Jeremy Lin Shares Advice and Rap Skills With NYC Students, Christian Club

Stuyvesant High School, a New York City magnet school, invited New York Knicks point guard Jeremy Lin in March to speak at its graduation ceremony. Although Lin said he could not attend the graduation, he recently offered students words of advice, a look at his rapping skills and a special message to the Christians on campus.

Lin, 23-year-old Harvard graduate who rose to fame from being a D-League player waived by two teams to become a record-breaking NBA starter in February, offered a video message to the students and staff of Stuyvesant High School.

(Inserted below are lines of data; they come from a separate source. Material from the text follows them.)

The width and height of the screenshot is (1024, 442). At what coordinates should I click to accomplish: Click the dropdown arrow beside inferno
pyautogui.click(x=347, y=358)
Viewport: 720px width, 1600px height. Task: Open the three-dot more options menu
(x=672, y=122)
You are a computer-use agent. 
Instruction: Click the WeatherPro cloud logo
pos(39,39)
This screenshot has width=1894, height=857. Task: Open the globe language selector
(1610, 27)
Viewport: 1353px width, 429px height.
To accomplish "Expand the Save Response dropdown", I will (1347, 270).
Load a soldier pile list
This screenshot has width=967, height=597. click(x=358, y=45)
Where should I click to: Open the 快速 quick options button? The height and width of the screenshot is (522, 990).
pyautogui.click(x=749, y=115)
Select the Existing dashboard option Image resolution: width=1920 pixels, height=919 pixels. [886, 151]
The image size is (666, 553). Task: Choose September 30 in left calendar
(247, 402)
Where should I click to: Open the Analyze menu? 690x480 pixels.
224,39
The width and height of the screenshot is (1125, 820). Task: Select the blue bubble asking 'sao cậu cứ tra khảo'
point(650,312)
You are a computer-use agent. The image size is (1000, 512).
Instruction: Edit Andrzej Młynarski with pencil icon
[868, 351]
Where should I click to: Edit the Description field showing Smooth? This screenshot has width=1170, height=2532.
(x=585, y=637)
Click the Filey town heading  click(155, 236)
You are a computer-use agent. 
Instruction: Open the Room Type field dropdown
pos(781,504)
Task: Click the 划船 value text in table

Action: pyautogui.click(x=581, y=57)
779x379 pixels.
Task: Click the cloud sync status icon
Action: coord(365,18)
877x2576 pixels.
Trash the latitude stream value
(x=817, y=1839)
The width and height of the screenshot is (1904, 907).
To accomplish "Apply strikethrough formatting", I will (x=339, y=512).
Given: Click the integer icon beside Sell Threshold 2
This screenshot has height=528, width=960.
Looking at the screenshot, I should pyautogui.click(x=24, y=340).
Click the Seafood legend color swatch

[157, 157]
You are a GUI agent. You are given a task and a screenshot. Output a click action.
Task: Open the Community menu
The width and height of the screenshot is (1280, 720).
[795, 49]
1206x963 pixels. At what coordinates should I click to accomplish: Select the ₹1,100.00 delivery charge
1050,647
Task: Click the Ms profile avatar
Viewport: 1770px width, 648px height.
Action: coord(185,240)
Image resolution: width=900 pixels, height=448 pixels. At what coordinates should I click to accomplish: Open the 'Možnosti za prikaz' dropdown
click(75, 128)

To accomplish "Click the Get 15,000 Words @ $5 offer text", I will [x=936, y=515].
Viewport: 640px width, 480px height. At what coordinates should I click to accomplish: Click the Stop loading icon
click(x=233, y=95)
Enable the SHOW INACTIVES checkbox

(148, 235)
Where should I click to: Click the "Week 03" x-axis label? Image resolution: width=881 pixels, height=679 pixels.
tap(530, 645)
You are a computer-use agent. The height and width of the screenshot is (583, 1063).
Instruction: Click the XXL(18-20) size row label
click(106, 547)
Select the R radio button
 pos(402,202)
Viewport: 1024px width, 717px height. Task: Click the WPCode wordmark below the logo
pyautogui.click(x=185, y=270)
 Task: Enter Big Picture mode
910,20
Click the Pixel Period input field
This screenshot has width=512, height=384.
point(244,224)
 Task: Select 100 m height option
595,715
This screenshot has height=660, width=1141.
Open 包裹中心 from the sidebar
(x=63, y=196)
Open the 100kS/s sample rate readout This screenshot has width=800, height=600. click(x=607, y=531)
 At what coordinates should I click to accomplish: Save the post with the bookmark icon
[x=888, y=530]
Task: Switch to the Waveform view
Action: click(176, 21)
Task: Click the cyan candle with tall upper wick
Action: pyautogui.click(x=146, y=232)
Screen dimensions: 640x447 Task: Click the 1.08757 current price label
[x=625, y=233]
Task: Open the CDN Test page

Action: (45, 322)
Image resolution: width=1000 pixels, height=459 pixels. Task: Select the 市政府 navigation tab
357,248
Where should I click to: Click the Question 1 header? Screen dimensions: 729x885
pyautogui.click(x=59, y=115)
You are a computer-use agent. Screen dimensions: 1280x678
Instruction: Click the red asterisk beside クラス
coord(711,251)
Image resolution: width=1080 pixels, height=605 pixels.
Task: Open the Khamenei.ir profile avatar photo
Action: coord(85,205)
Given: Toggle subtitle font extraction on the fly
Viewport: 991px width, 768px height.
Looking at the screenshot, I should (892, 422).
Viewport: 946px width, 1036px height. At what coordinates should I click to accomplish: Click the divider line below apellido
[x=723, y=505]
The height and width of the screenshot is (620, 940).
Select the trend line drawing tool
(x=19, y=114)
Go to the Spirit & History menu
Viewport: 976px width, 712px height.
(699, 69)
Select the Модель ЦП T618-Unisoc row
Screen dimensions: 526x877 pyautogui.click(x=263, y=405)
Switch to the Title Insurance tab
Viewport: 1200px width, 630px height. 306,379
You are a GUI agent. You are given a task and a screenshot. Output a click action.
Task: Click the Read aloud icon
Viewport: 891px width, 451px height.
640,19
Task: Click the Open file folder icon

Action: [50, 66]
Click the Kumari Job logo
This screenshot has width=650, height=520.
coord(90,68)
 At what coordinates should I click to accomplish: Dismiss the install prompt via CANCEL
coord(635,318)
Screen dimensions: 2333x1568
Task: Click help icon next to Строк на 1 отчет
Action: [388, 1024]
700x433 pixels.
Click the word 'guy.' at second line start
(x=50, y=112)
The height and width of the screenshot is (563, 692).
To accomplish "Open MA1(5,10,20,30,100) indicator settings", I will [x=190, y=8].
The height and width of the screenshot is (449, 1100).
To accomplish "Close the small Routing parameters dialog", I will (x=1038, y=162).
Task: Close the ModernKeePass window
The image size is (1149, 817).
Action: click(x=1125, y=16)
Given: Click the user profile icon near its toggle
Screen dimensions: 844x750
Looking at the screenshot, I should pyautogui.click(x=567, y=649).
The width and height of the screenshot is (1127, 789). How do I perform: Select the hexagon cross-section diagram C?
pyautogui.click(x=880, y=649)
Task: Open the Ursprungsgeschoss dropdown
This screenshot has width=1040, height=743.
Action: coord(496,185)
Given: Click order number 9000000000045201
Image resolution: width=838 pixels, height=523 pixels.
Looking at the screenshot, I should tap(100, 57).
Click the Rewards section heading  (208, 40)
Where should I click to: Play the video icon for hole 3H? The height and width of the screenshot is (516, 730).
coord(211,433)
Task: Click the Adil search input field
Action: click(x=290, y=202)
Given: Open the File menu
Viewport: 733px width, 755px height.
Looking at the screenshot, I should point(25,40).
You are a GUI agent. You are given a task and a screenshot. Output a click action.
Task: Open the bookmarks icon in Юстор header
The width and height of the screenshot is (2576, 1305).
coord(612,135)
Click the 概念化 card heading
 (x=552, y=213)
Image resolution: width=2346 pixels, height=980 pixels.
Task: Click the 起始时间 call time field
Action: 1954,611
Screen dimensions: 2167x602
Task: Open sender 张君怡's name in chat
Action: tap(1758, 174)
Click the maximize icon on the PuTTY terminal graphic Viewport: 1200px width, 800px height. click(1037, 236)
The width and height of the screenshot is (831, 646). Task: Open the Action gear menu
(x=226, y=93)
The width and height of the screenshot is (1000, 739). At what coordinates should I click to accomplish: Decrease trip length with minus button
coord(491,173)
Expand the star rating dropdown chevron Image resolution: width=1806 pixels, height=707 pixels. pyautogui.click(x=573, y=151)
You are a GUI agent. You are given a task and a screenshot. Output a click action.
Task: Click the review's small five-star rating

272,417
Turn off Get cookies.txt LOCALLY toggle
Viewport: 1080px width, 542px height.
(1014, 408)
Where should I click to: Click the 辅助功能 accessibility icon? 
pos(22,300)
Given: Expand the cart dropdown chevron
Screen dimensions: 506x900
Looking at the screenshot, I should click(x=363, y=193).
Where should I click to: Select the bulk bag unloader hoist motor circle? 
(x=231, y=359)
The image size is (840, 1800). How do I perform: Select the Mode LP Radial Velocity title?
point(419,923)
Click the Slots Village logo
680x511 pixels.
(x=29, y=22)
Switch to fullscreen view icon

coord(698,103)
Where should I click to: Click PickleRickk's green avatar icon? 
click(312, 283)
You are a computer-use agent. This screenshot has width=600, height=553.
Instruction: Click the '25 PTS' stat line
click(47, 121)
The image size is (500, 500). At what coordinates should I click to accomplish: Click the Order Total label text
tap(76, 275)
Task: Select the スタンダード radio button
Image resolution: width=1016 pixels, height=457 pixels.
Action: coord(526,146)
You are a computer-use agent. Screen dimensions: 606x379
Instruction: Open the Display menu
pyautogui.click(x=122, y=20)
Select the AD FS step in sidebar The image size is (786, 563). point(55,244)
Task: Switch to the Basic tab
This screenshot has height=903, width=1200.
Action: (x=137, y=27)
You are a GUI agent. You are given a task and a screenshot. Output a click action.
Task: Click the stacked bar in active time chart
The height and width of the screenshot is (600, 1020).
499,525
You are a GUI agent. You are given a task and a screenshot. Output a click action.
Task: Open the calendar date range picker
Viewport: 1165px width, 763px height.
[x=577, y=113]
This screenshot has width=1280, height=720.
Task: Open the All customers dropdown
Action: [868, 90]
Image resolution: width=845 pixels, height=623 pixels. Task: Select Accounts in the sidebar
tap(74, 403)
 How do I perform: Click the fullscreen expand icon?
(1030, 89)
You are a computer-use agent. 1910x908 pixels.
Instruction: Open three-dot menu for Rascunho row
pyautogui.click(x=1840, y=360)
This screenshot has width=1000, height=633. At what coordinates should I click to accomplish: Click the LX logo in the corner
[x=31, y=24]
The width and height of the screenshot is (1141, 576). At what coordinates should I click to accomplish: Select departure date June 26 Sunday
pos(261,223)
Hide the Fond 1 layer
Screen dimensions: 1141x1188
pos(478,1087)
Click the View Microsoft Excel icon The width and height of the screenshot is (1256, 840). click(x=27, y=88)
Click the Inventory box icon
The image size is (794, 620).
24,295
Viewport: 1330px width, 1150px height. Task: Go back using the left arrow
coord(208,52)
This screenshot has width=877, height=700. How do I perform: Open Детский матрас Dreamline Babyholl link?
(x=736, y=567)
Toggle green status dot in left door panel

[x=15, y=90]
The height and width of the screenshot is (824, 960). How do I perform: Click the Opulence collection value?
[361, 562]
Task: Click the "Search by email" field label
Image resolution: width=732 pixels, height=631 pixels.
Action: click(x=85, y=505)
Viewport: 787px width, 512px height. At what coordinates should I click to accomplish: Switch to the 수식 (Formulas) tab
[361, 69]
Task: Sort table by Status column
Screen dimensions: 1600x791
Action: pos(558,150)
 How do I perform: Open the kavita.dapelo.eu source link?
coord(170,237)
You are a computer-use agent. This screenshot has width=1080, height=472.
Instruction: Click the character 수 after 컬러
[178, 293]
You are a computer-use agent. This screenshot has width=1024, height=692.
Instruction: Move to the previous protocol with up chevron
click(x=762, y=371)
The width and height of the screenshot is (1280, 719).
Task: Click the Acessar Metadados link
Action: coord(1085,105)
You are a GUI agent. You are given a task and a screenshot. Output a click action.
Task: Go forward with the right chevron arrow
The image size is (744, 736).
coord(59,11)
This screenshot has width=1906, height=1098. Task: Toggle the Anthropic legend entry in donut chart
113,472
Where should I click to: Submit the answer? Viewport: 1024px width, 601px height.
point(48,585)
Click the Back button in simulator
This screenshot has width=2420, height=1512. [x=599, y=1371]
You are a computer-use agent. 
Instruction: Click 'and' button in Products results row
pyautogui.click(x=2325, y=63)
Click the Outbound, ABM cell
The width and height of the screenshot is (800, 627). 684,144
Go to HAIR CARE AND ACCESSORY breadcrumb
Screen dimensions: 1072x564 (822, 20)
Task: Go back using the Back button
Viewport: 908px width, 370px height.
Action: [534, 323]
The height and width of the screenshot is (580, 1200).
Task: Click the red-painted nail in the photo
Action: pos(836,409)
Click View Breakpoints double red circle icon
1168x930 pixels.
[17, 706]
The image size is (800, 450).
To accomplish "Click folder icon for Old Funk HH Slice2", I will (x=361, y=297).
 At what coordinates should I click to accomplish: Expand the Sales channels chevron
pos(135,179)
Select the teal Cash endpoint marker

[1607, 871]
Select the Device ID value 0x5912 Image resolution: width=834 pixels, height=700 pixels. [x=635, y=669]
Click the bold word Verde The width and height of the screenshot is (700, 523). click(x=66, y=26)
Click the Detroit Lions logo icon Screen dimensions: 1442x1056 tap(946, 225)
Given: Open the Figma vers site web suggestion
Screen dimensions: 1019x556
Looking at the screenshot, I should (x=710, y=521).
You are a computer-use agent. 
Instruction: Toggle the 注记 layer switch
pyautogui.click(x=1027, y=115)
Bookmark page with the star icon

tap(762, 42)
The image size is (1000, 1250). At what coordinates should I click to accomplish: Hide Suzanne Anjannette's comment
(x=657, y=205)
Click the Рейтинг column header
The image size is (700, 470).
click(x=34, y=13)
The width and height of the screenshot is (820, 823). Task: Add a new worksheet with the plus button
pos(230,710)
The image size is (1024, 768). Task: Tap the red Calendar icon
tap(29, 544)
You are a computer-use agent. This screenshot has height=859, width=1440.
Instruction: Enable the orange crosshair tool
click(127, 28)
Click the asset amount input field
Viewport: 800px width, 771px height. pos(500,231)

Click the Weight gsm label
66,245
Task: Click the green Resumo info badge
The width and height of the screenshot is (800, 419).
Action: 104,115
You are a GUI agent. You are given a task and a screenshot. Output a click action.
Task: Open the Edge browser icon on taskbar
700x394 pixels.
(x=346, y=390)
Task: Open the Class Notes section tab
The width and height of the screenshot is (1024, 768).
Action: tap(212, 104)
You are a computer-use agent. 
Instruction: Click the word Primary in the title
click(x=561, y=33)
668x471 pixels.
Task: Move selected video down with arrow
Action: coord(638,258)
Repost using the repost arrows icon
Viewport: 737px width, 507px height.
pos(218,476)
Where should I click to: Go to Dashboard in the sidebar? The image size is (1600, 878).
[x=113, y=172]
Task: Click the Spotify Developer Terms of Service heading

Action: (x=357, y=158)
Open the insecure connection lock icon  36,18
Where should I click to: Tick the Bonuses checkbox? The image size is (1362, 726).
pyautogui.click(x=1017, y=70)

In the video, Lin appears with a large pair of reading glasses while reading an economics book. He greets the school by saying, "Oh, hey Stuyvesant High," and thanked the school along with the economics teacher from the initial invitation video for reminding him to use his economics degree.

The video sent to Lin by Stuyvesant High School students featured a multitude of students and staff, including Asian student basketball players, an economics teacher, a Mandarin teacher and the Seekers Christian Fellowship club. Lin addressed many of the groups personally in his video, attempting to mimic many of the scenes or respond to their messages.

Speaking to the Christian club Lin says, "To the Christian club, continue to be a light on campus and spread God's light to everybody."

In a portion of the video, Lin switches to aviator sunglasses while rapping in his Knicks jersey with a friend beatboxing next to him. The scene mirrored a clip of two of the many Stuyvesant students who had invited Lin to speak at their graduation.

"Stuyvesant High, I'm gonna give rapping a try/ the video went well congrats class of 2012," Lin rapped.

After rapping, Lin advised the students about their journey to higher education and enjoying every moment.

"So as you go on from high school I just want to encourage you guys to make sure you really have a lot of fun, you enjoy what you're doing and you pursue your passions," Lin told the students. "I think the most important thing for me looking back isn't that I got to the NBA, it's that I enjoyed the path to the NBA. That I had fun playing basketball and that's something that I loved and still love doing."

Lin's unconventional path to the NBA as an Asian-American un-drafted Harvard graduate who was waived by two teams seemed to prompt him to speak to students about defying people's expectations.

"Never let anyone tell you what you can't do. A lot of times people are going to tell you that you can't do this for whatever reason or that you don't belong here," Lin told the students. "You really can accomplish a lot more than what other people think you can and sometimes even more than what you think you can yourself. Make sure that you really pursue everything with all your heart."

Although Lin admitted that the message may have been one students heard before, he made it more personal for them.

"I know it sounds cliche, (but) what I've done with my life I don't want to look back and have regrets and wish that I had tried harder here, or I was more disciplined here or (that) I extended myself and had done something a little out of my comfort zone," he said.

In his closing statement to the school, he congratulated students on their graduation.

"So that's all I have for you guys, I just want to say congratulations Stuyvesant High School Class of 2012," Lin said. "Good luck in the future."